### TASK DIRECTIONS
In the listing, begin at the line that contains "You are a GUI" and continue through the end. Rewrite those lines with "width and height" changed to "size" and everything else unchanged, omitting the pictures.

### MATERIALS PROVIDED
┏━━

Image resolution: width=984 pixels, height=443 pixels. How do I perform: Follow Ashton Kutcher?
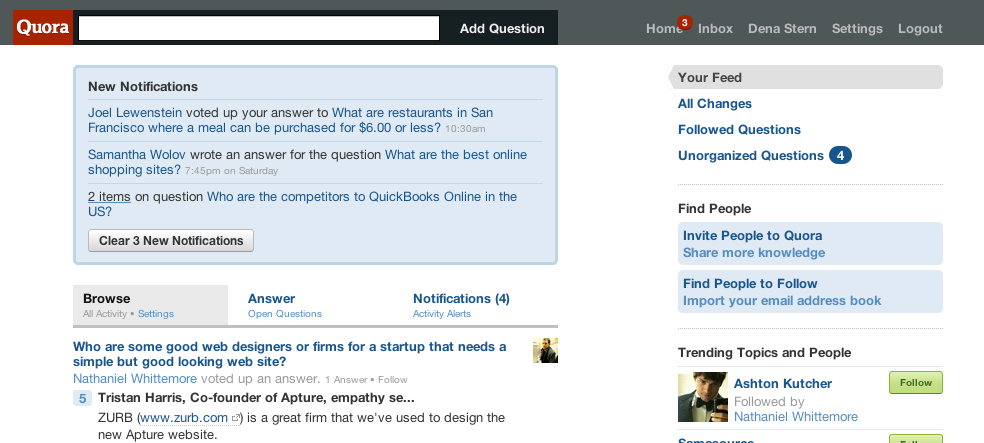coord(916,383)
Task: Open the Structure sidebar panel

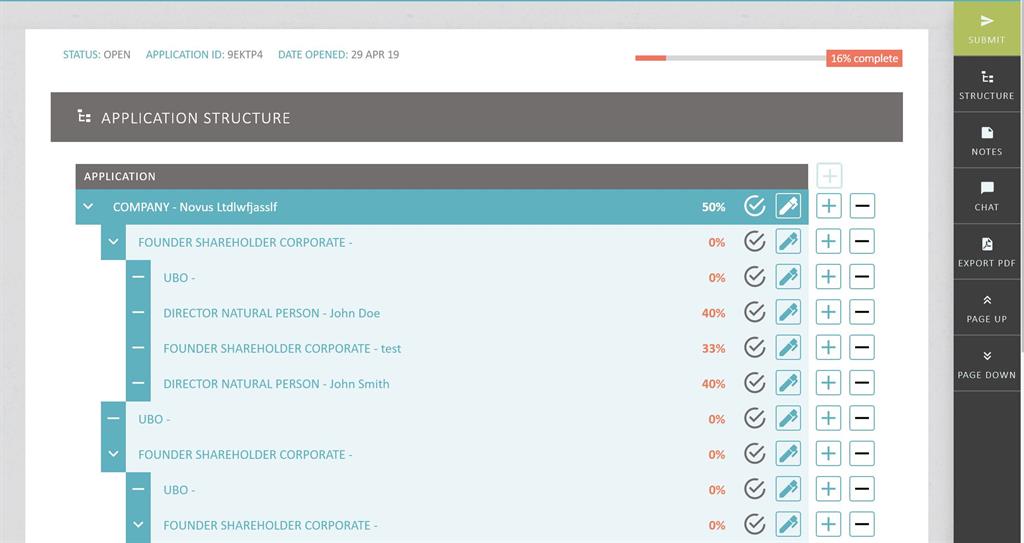Action: (986, 84)
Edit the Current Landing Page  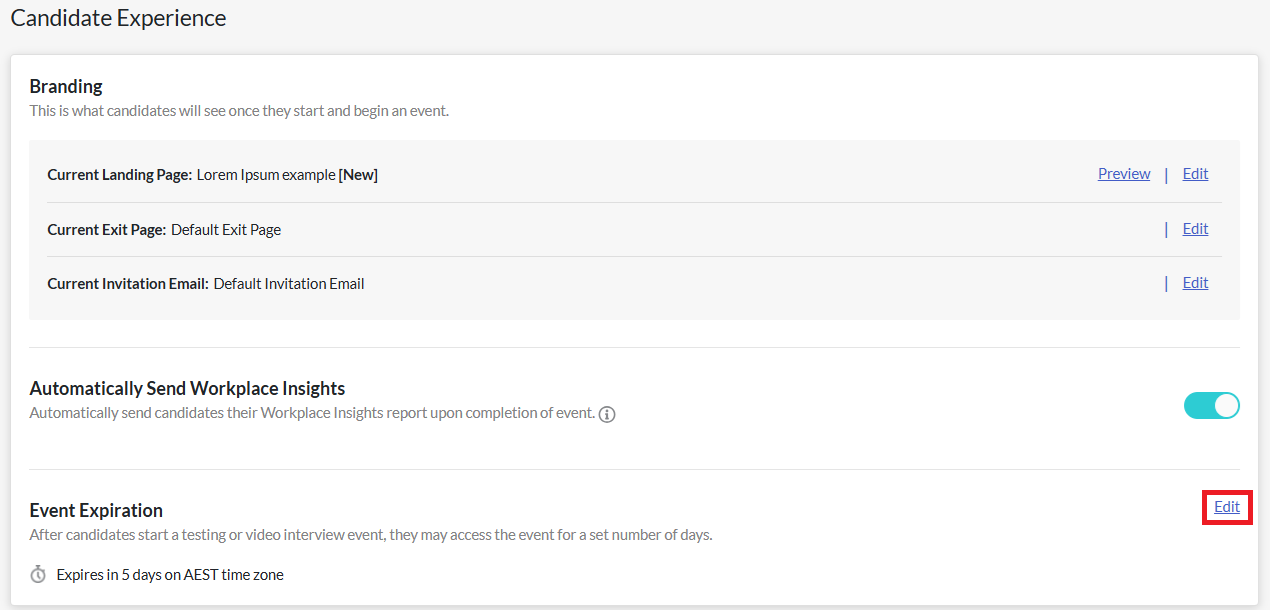pos(1195,174)
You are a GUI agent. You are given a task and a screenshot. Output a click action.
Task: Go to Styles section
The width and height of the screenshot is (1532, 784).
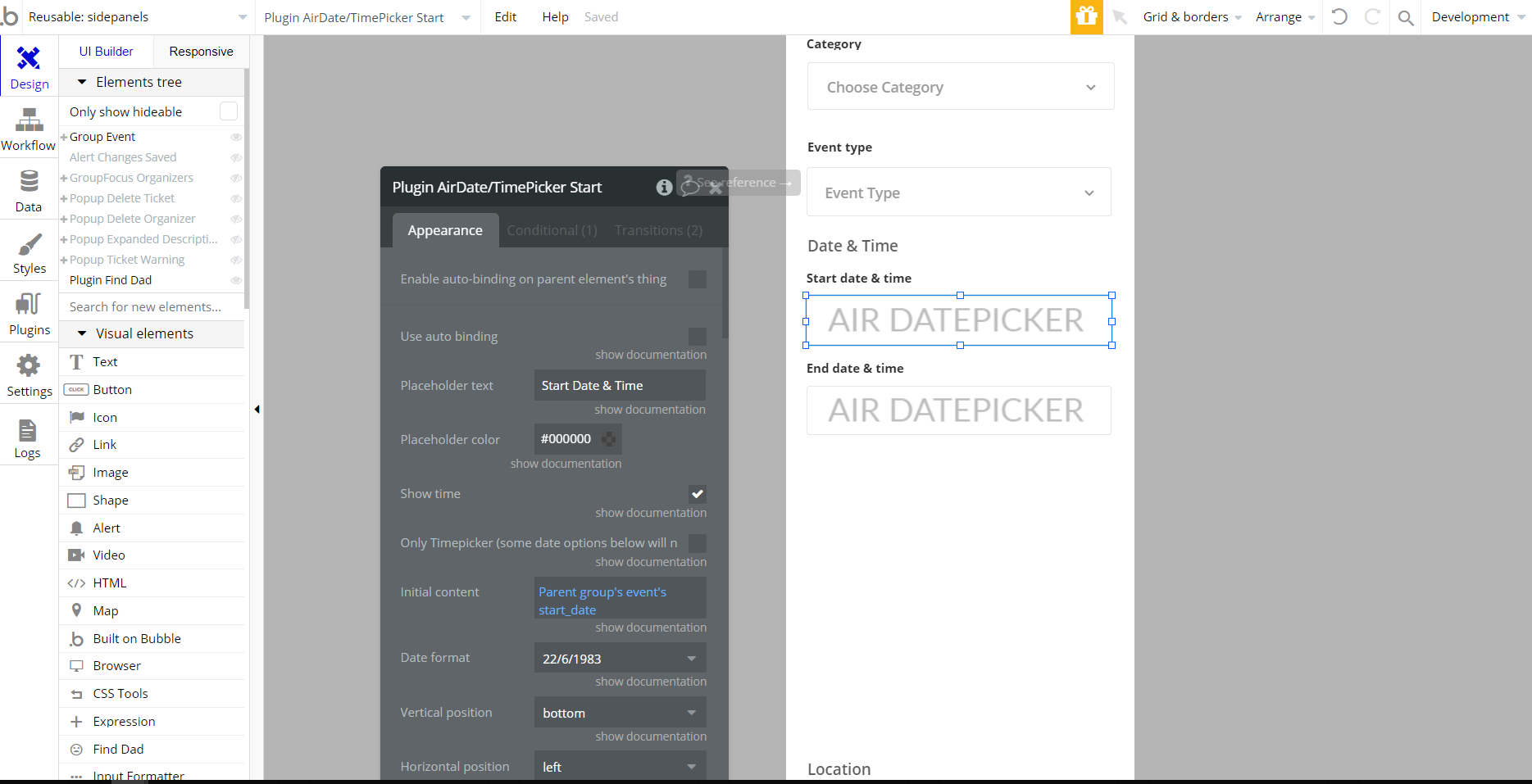[29, 253]
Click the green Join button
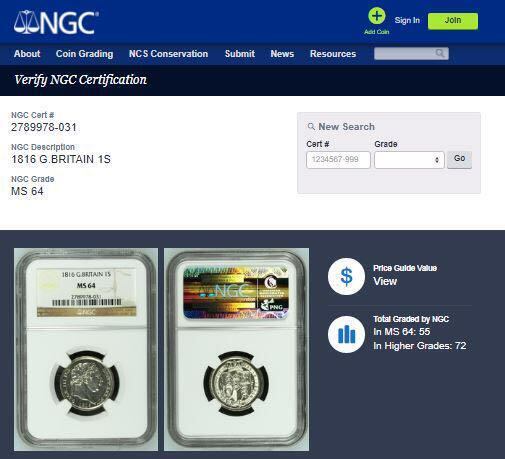This screenshot has height=459, width=505. [453, 21]
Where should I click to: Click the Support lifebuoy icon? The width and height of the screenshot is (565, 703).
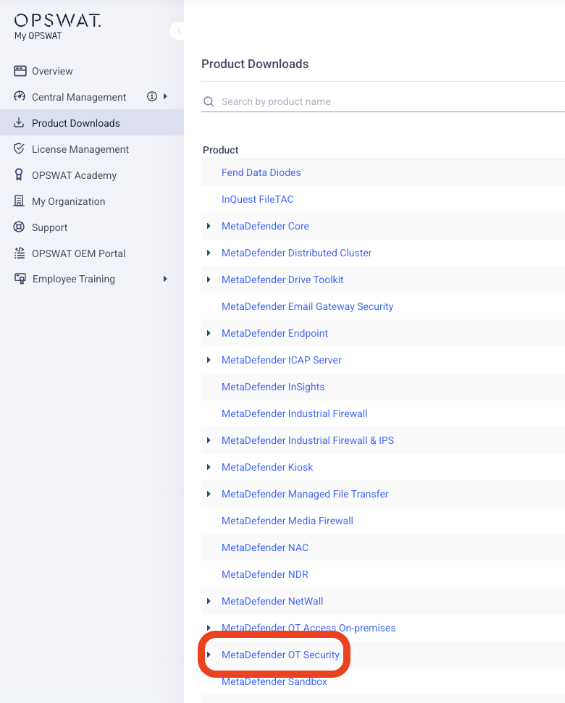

┗━━

### WRITTEN SOLUTION
You are a GUI agent. You are given a task and a screenshot. Output a click action.
Task: Go to Styles section
The size of the screenshot is (1532, 784).
[29, 253]
Click the green Join button
This screenshot has height=459, width=505. [453, 21]
Where should I click to: Click the Support lifebuoy icon? The size of the screenshot is (565, 703).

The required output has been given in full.